4. N-tuple Analysis using RhoTuple

4.1 Effective Analysis with ROOT TTrees

After we spent a lot of time about how to write out ROOT TTrees rather then storing histograms, I’d like to point out why all this.

User analyses very often store histograms as a result of the analysis macro code. While this can be a good idea in case one finalizes the analysis and applies nice formatting to the plots, it has quite some disadvantages in the course of the analysis. These are, that you

  • can’t change to finer binning (to detect small scale features)

  • can’t change the region of interest

  • can’t check impact of related cuts

  • can’t study correlations between observables

  • can’t study additional variables not put to histograms.

In order to overcome all these limitations above, the solution is to store a ROOT TTree instead, or at least in addition. A TTree basically is a large table, where each event or reconstructed candidate represents one line in the table. Once you have it generated, you can work interactively with it to get familiar with the data. For a comprehensive documentation please visit https://root.cern.ch/root/htmldoc/guides/users-guide/Trees.html.

The most powerful methode of this object is TTree::Draw. It generates auto-range histograms in 1D, 2D and even 3D on the fly, allows to study apply selection cuts, correlate variables and has many visualization features. The following list shows just very few examples:

root[0] ntp->Draw("var1")                 // distribution of var1 (auto-range)
root[1] ntp->Draw("var1:var2")            // correlation of var1 and var2
root[2] ntp->Draw("var1","var2<1")        // draw under condition var2<1
root[3] ntp->Draw("var1>>h(20,2,5)")      // draw to histo with 20 bins, range [2..5]
root[4] ntp->Draw("sqrt(var1+var2^2)")    // compute formula for each entry
root[5] ntp->Draw("var1:var2","","col")   // color map instead scatter plot
root[6] ntp->Draw("var1","","",100)       // first 100 entries only

4.2 Using RhoTuple

In addition to store the analysis results in histograms, I’m personally much in favour of working with N-Tuples instead (or at least in addition). This allows you continue and refine your analysis interactively in CINT and gives you a ‘feeling’ for the data very quickly.

**WORK ORDER**
Continue the tutorial on N-tuple analysis with ROOT TTrees, starting right after its final sentence.

**EXCERPTED RECORDS**
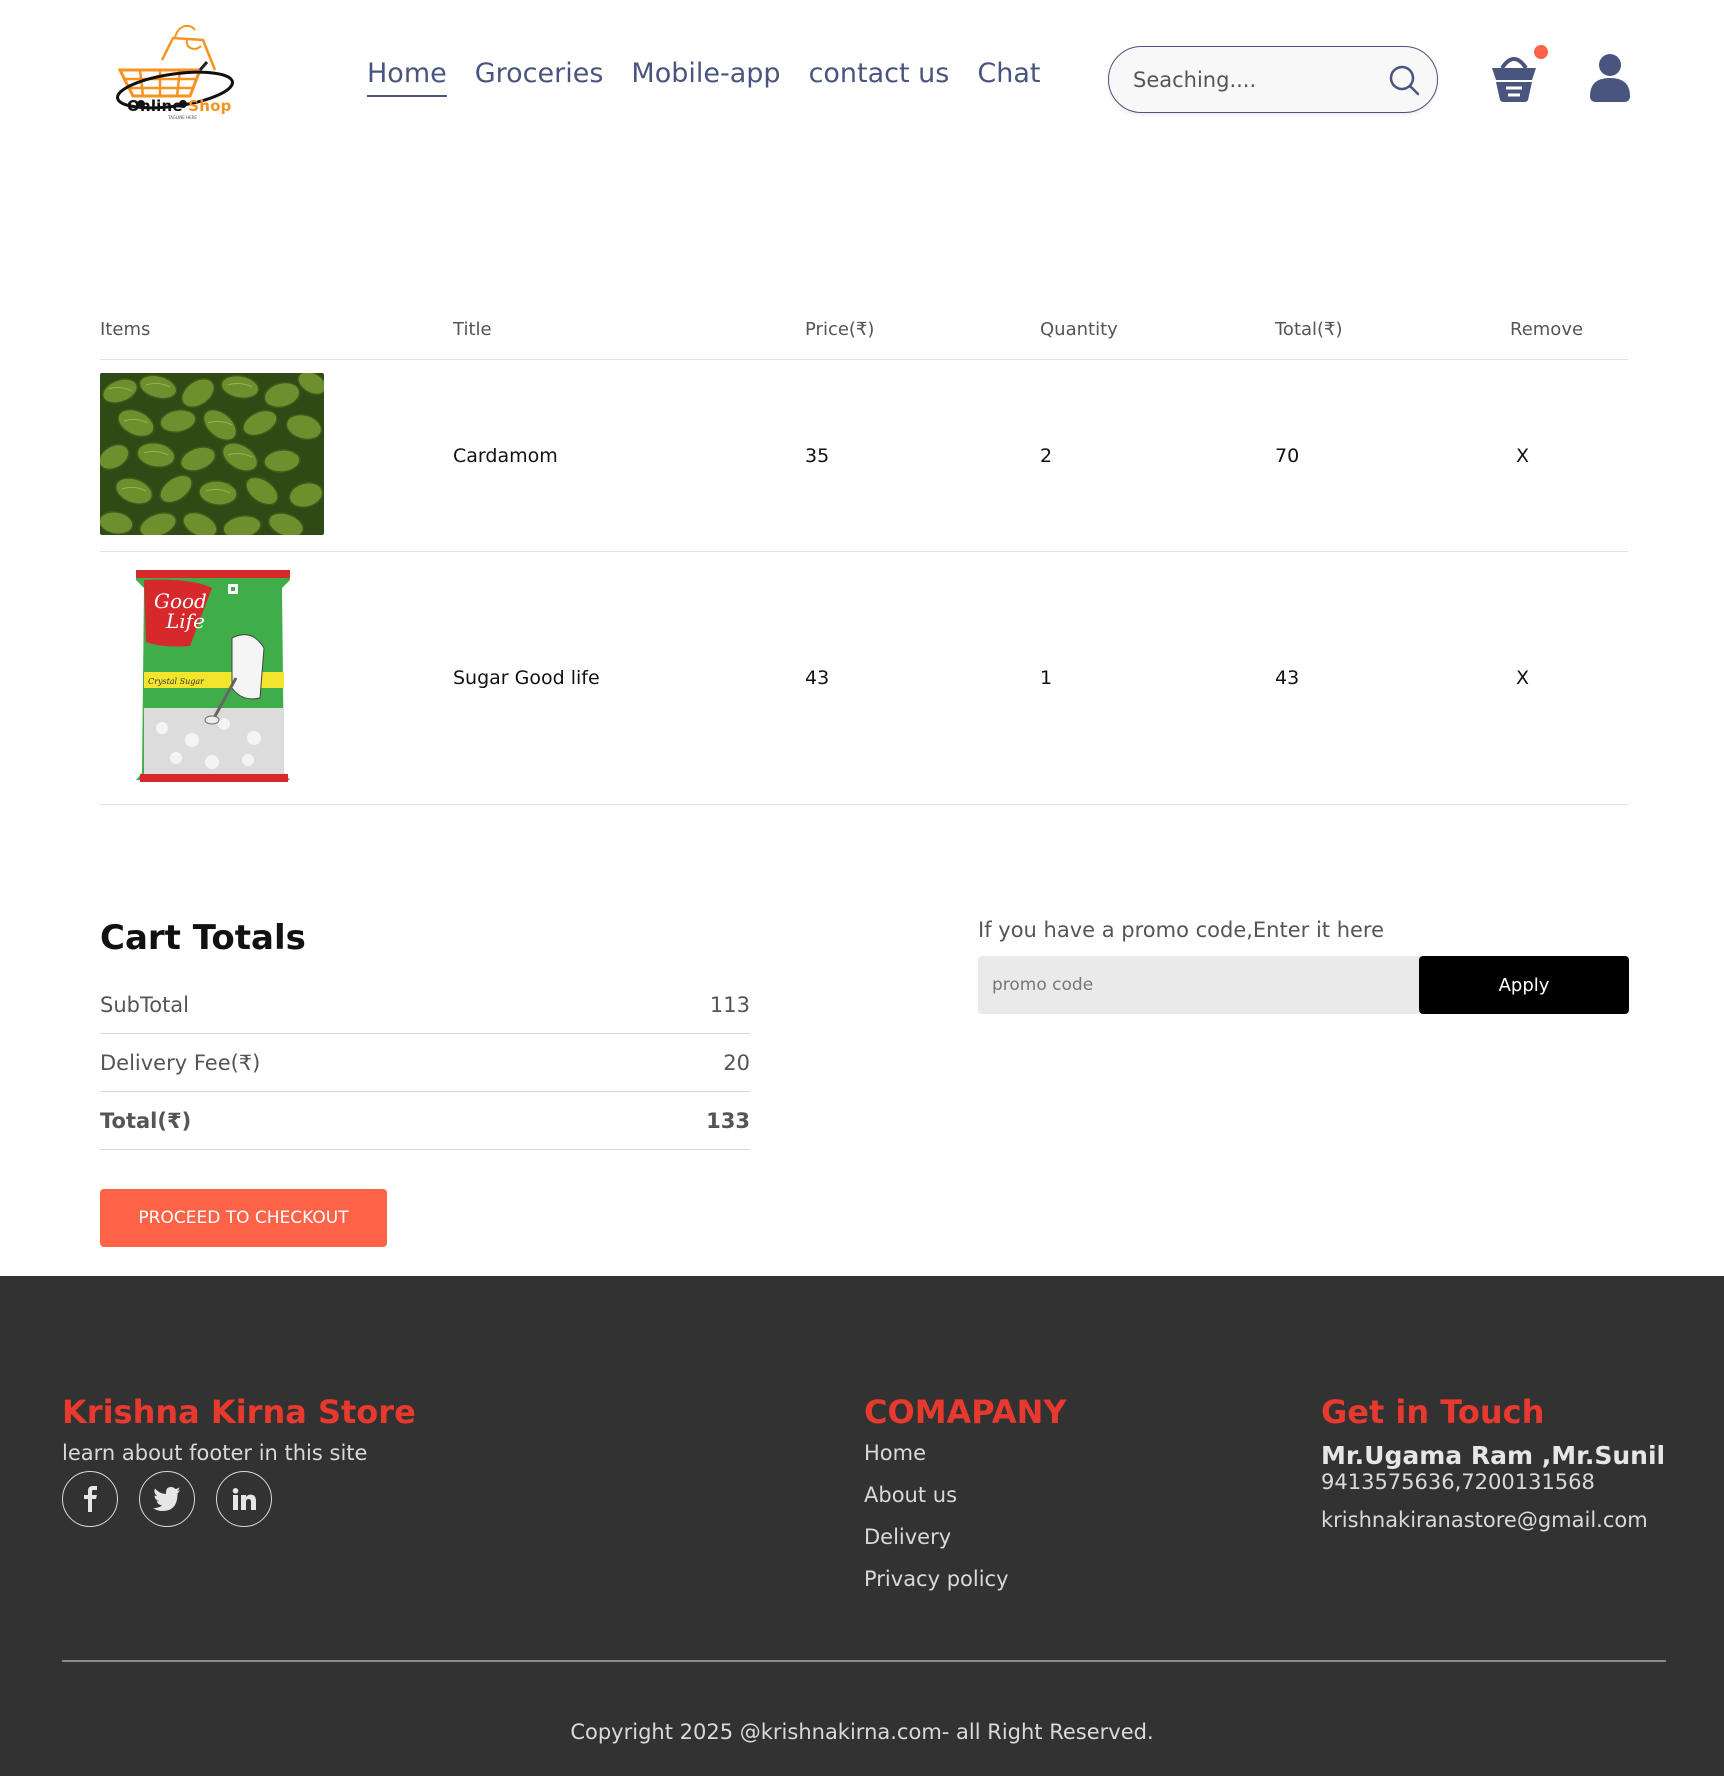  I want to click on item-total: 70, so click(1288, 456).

---

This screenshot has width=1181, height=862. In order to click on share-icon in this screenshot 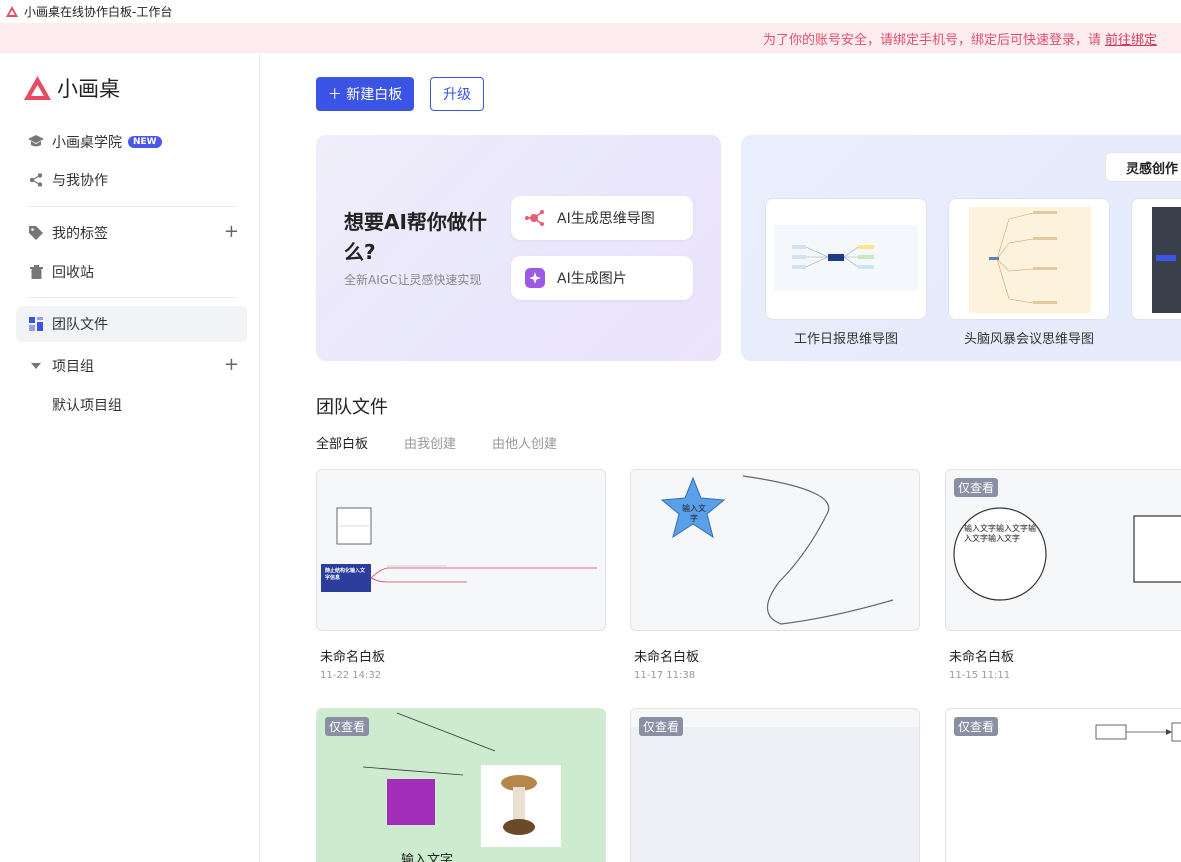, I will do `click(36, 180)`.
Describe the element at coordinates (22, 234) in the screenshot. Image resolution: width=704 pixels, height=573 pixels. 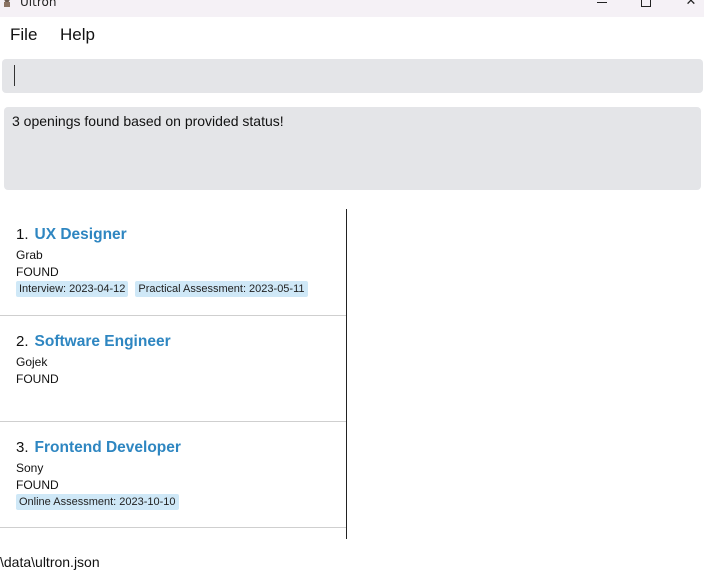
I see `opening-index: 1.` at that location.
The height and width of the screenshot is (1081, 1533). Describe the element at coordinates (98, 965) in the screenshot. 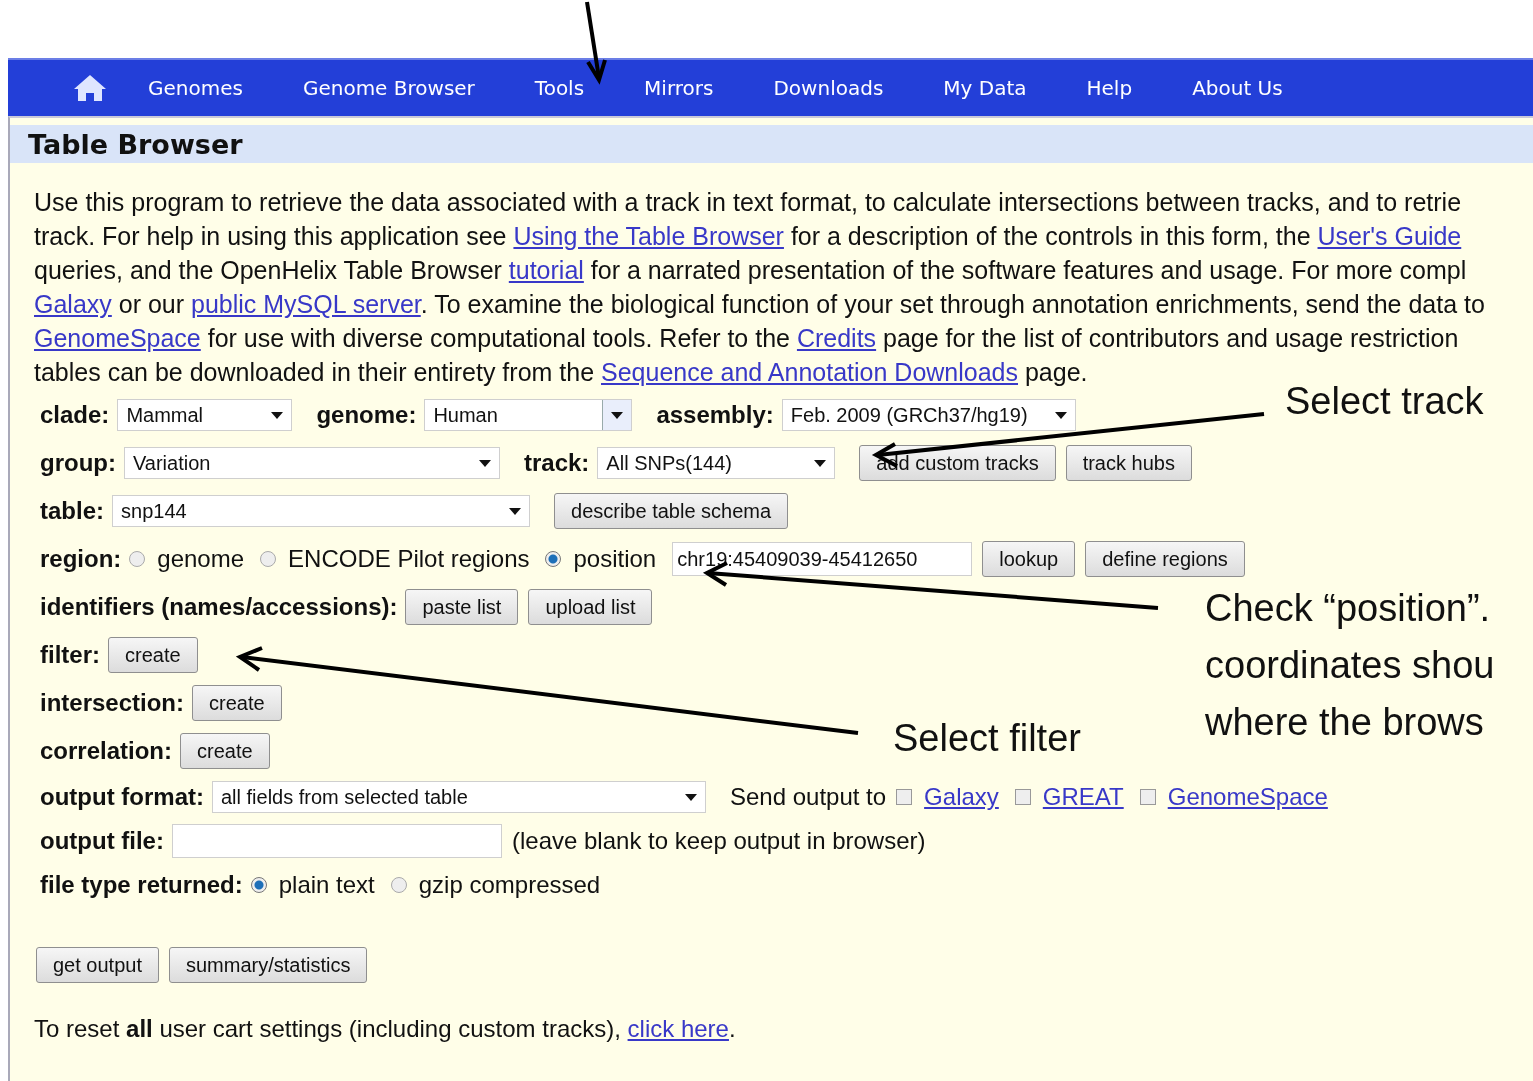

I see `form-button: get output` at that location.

**RESULT OF THIS EXERCISE**
In Rho there is a quite handy class called RhoTuple (http://panda-wiki.gsi.de/cgi-bin/view/Computing/PandaRootAnalysisJuly13) to simplify the cumbersome dealing with trees and ntuples in ROOT by creating branches and setting branch addresses. After creating an object with

RhoTuple *ntp  = new RhoTuple("ntp","J/psi analysis");

there are only two relevant methods which you need to know:

ntp->Column("name", var, defaultval);

This either fills the branch "name" with value var or creates and fills it, if is not yet existing. Because of this autmatism, there is no need to think and prepare beforehand what quantities you might want to store, as you need to do if handling the TTree yourself.

The default value defaultval is written to the branch if you don’t fill explicitly the branch for some events. Here you should make sure that all branches you want to use have been created from the beginning, otherwise you might have an inconsistent ntuple, since for some events not all branches are available.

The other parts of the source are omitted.